* _WHAT NEEDS TO BE DONE_: Your answer should be the exact lines of the data below from the one containing "Click the 'Upload Certificate' label text" through the one containing "This screenshot has height=870, width=1372."; please include nothing else.

* _RECORD EXTRACTS_:
........
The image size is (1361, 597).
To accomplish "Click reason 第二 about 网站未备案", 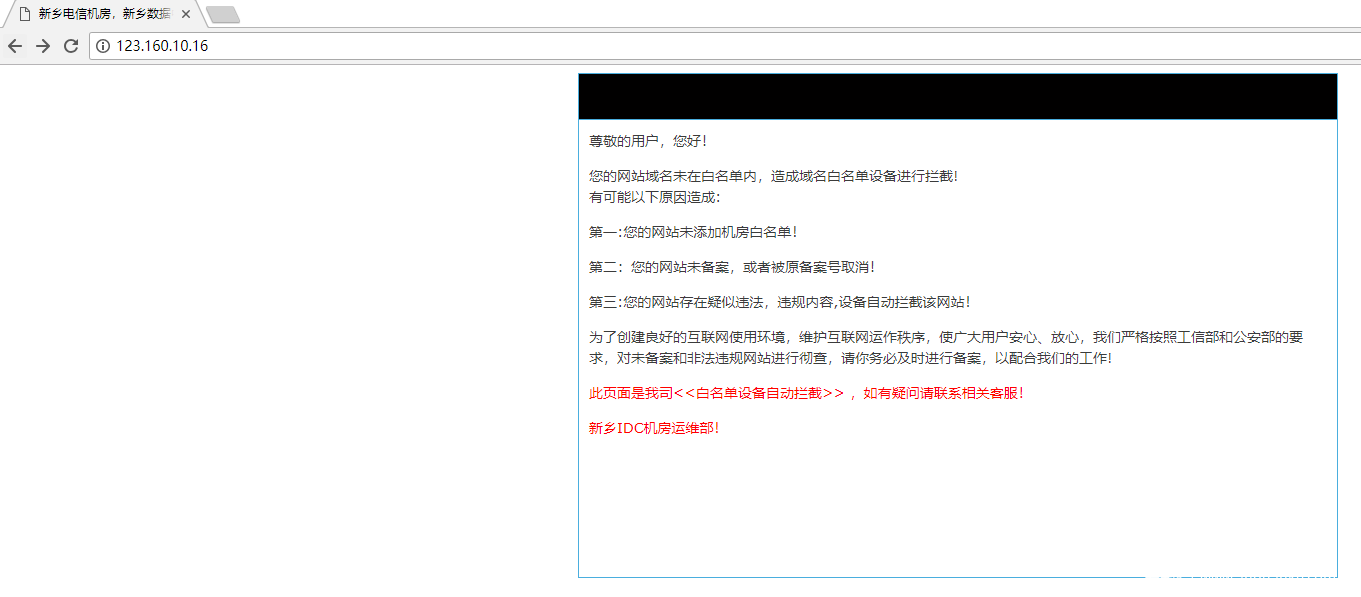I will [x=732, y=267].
........
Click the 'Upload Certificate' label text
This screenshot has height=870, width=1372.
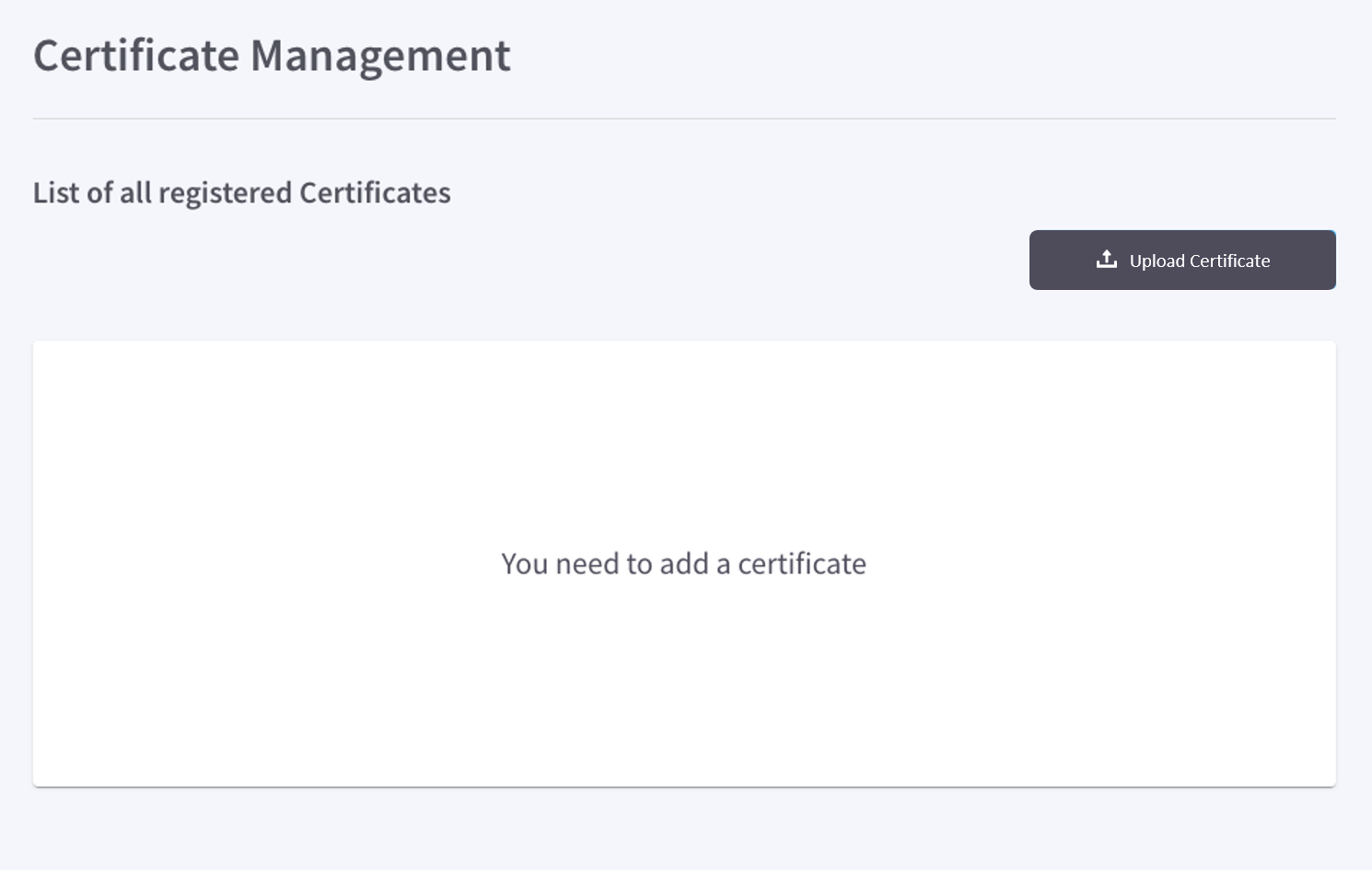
........
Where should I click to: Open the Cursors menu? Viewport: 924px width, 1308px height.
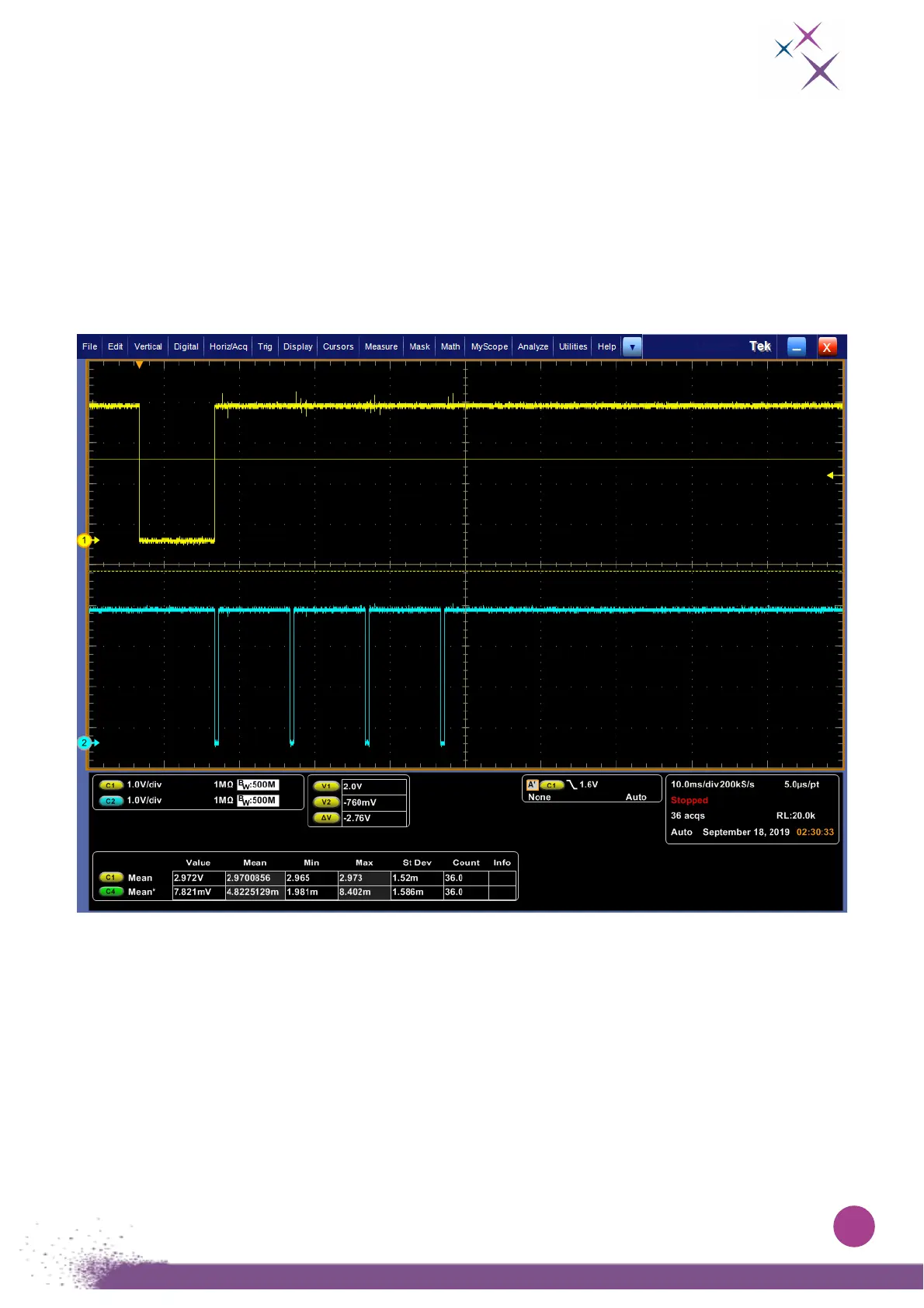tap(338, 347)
........
* _ANSWER AREA_:
Click the 'Upload Certificate' label text
This screenshot has height=870, width=1372.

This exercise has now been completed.